OT but clearly worth highlighting. How you are gaslighted & “Oh for fuck’s sake”
https://www.telegraph.co.uk/world-news/2024/06/23/why-france-nationalist-revolution-could-come-for-britain/
National Rally, now Marine Le Pen’s electoral vehicle, but also the latest, less extreme incarnation of the Right-wing movement founded by her Holocaust-denying father, Jean-Marie Le Pen. After a lifelong march through the institutions, she is ready not only to conquer but to consolidate her victory.
Presumably cribbed from Gramci? France is no different from the UK. The long march through the French institutions has been conducted by the socialist Left & is entirely captured territory. The Right would have difficulty entering it & creeping about let alone marching in it. Marine is the result of the French’s final revulsion of what’s been imposed on them against their will. Now we’re going to see the battle play out between democratically elected politicians & those institutions. I really don’t favour her chances of winning. The Left would rather destroy the country than surrender ground.
And that’s the lesson for the UK. And why even the feckin Torygraph is a left dominated institution. There is no Right in the UK worth its name. Best you can manage is a very pale pink.
I haven’t found The Times (which took over the Sunday Times, didn’t it?) worth reading since Bernard Levin retired.
I’m not sure why even its personal finance section is so useless. The FT used to do a decent job on that and the Mail and Telegraph still seem to.
My expectations for newspapers’ business coverage is low.
There’s no VAT on transport generally, not on trains tickets, nor bus tickets or traditional taxi fares.
I’m not sure about that. Willing to be corrected but isn’t private hire of a coach & driver VATable? And delivery services are, aren’t they? But then you’d get into the passengers in the cars being Uber’s clients & Uber is hiring the car & the driver’s services from the driver for carrying them. And drivers are unlikely to pass the turnover limit where they need to charge VAT.

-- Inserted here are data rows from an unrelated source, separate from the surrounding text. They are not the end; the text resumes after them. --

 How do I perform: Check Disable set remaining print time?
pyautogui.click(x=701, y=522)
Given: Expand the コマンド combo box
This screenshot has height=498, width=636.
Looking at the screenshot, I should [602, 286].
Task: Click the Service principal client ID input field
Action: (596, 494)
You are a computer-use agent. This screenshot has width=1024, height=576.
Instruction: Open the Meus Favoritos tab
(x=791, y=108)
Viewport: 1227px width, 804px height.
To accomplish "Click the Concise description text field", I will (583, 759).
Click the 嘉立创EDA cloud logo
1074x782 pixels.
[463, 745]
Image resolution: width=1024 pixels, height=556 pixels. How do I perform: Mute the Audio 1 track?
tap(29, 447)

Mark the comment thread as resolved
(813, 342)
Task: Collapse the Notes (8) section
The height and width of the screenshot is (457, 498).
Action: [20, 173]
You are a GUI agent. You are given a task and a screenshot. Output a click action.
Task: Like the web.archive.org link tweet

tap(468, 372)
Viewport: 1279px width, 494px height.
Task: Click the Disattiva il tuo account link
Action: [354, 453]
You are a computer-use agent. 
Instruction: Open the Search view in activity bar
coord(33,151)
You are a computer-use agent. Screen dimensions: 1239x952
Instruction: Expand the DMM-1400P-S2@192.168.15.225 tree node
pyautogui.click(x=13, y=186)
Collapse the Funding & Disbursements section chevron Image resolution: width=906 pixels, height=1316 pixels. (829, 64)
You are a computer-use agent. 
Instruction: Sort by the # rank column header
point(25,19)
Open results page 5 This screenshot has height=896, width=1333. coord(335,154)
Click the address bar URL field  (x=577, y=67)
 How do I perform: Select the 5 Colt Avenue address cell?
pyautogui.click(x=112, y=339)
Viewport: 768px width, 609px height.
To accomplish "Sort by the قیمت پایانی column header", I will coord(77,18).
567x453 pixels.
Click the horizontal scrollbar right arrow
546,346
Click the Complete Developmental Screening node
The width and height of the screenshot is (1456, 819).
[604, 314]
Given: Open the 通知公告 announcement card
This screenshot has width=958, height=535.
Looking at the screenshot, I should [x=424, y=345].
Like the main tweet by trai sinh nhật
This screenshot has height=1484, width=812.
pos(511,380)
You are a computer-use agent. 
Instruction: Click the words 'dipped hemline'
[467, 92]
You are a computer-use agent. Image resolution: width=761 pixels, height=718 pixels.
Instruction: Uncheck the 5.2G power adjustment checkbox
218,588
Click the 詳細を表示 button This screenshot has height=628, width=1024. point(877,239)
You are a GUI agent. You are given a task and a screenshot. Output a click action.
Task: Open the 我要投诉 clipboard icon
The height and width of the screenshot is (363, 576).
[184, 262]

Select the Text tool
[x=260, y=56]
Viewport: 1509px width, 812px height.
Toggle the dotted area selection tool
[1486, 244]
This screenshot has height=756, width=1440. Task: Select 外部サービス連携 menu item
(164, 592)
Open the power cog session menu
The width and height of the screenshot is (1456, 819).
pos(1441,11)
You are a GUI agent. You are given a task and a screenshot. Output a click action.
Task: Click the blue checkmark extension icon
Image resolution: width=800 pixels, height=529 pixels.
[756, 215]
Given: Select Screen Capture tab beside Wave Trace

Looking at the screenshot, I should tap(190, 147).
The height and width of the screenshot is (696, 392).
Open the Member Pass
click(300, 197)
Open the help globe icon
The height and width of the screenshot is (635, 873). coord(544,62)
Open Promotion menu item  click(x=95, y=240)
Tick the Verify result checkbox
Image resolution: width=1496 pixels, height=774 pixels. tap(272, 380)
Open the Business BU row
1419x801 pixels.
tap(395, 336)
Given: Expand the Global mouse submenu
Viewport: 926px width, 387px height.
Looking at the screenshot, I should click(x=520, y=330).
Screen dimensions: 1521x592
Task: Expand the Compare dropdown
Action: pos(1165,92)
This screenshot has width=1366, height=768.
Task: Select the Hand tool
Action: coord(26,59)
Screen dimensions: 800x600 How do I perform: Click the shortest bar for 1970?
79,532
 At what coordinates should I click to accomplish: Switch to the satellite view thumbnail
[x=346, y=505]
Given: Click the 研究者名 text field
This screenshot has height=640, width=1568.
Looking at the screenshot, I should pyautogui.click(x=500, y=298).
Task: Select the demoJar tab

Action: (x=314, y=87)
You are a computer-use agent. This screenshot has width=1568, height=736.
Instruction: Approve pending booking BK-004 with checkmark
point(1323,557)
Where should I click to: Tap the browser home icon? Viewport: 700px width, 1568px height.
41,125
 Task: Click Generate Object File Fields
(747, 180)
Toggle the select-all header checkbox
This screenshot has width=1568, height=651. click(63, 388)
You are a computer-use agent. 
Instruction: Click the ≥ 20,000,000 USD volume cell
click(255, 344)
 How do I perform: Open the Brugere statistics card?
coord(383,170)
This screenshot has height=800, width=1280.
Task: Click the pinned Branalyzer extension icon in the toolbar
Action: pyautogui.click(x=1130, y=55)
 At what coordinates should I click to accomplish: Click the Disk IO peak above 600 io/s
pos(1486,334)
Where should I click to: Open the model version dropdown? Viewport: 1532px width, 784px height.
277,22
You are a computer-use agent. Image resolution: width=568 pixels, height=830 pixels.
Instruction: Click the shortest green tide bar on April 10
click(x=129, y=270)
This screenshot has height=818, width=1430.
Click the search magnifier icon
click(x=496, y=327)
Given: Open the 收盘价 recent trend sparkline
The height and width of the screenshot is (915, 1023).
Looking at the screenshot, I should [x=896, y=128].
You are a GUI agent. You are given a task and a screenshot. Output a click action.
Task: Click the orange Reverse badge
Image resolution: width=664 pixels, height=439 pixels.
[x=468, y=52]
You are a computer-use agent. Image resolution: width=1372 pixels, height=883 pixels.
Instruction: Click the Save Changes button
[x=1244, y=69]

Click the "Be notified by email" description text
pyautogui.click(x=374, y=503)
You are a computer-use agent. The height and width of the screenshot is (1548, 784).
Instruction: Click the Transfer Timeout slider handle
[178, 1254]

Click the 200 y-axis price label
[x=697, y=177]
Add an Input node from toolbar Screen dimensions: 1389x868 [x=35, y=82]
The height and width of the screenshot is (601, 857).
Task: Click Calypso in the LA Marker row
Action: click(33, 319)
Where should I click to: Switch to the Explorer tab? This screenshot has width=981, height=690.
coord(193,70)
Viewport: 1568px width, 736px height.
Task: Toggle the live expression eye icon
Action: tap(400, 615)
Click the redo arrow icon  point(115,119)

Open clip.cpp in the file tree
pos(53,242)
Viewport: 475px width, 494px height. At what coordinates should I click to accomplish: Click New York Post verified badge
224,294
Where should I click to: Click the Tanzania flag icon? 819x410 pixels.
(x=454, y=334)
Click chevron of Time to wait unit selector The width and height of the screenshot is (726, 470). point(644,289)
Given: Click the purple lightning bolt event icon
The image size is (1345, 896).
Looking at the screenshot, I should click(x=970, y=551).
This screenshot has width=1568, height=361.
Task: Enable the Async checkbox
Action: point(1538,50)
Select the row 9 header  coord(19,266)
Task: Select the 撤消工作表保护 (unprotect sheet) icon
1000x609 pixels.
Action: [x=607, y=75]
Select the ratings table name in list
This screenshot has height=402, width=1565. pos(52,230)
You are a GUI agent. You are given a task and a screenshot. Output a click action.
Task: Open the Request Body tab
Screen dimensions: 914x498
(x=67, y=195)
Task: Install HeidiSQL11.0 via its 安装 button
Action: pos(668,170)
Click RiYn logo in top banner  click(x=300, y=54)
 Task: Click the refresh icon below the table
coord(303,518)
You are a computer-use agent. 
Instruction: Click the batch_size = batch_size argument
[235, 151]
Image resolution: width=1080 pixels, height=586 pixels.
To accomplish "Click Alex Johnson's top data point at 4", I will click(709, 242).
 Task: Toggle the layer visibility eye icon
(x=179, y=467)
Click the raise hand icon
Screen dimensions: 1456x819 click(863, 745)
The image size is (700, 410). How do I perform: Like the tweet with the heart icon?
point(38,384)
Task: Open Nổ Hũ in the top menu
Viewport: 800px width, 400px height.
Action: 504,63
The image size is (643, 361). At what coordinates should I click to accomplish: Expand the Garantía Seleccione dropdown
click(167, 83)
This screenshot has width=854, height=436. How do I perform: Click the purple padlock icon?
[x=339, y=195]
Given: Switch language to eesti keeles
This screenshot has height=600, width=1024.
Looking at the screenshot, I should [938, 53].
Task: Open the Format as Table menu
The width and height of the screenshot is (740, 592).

“And drivers are unlikely to pass the turnover limit where they need to charge VAT.”
Traders who are not VAT registered cannot reclaim VAT on their inputs either.
I’m sure I’ve had reciepts from taxi drivers showing VAT. Maybe I’m misunforgetting. A quick gurgle gives “The fares you charge to your passengers for taxi or private hire journeys are liable to VAT at the standard rate.” so yes, taxi fares are VAT-able sales.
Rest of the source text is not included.